6. Verfahren nach Anspruch 1, dadurch gekennzeichnet, daß als permeationsvermittelndes Dispersionsmittel für einzuschließende hydrophile Polyelektrolyte mitstarkionenstärkeabhängiger Molekülgröße wie Nucleinsäuren, Pektin, Polygalacturonsäure, Polyacrylsäure oder Verbindungen derartiger Polyelektrolyte mit anderen Stoffen eine wäßrige Salzlösung mit einer Salzkonzentration unter der Fällungskonzentration für die einzuschließenden Polyelektrolyte eingesetzt wird und danach eine Herabsetzung der lonenstärke im wäßrigen Dispersionsmittel auf dem Wege der Verdünnung, der Dialyse oder der Elektrodialyse vorgenommen wird.

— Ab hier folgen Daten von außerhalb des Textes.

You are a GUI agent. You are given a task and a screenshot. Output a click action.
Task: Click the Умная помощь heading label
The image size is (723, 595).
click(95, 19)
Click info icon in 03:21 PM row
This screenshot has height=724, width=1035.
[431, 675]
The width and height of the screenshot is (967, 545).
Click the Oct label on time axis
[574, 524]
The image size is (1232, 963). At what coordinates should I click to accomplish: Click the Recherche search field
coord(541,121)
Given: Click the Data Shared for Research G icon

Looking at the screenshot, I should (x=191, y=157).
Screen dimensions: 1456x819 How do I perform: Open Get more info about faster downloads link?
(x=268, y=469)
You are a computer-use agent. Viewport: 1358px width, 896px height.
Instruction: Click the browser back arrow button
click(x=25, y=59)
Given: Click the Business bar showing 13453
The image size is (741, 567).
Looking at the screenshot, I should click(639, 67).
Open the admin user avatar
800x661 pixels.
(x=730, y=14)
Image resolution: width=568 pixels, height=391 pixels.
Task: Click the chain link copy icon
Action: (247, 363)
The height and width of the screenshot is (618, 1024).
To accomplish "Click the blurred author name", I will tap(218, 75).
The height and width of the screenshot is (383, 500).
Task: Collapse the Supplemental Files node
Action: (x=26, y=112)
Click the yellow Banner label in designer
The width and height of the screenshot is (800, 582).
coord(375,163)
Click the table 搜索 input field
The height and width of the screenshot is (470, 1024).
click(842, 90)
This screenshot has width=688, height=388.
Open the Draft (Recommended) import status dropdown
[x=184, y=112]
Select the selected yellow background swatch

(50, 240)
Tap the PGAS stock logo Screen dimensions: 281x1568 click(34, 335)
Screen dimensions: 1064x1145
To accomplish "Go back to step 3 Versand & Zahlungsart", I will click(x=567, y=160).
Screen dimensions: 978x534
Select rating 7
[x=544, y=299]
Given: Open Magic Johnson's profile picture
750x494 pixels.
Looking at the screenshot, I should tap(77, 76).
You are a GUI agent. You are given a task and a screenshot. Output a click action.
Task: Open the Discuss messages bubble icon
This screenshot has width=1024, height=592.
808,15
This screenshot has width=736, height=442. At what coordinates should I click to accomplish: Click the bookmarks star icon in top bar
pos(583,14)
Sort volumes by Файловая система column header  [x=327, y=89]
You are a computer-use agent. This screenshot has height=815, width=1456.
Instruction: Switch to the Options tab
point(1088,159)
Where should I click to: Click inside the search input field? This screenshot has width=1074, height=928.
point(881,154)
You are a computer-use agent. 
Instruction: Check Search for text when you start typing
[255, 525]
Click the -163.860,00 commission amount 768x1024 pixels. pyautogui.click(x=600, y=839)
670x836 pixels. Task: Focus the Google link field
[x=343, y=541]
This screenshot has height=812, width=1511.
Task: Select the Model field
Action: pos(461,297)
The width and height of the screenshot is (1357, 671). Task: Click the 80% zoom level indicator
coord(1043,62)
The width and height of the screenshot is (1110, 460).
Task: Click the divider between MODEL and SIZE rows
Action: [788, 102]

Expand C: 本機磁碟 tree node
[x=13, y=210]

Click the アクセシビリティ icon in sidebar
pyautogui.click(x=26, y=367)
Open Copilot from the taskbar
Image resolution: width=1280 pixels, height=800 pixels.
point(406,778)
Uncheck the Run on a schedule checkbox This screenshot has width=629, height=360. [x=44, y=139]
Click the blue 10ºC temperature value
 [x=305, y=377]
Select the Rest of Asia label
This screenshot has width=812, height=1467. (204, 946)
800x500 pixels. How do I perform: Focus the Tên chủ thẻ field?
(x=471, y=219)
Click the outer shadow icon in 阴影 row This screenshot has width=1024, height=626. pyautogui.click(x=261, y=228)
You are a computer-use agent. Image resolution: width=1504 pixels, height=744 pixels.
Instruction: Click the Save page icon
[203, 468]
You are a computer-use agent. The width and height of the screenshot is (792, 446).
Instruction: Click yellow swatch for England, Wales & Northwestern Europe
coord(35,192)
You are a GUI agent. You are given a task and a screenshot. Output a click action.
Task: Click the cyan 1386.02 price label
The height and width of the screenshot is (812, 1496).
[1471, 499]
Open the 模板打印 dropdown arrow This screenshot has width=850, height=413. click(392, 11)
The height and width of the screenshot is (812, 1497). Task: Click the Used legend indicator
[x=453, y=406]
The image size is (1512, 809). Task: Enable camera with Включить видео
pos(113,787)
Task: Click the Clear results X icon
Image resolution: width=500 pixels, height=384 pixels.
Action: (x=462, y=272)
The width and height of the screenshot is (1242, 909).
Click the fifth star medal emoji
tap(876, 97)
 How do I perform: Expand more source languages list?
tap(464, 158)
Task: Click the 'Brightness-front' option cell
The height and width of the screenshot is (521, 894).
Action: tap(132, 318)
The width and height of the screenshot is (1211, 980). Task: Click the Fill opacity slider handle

7. Verfahren nach Anspruch 1, dadurch gekennzeichnet, daß als permeationsvermittelndes Dispersionsmittel für einzuschließende Polyelektrolyte mit stark pH-abhängiger Molekülgröße wie Polyacrylsäure, Polygalacturonsäure, Pektin, Nucleinsäure, Chitosan oder Verbindungen anderer Stoffe mit derartigen Polyelektrolyten eine wäßrige gepufferte Salzlösung, in der die Dissoziation der ionischen Gruppen auf Grund des pH-Wertes stark herabgesetzt ist, eingesetzt und anschließend der pH-Wert im Fall einzuschließender Polyanionen erhöht, im Fall einzuschließender Polykationen erniedrigt wird.

8. Verfahren nach Anspruch 1, dadurch gekennzeichnet, daß als Hohlträger bekannte vesikuläre Trägermaterialien, begrenzt von aus Zellwänden bestehenden Ultrafiltermembranen, eingesetzt werden.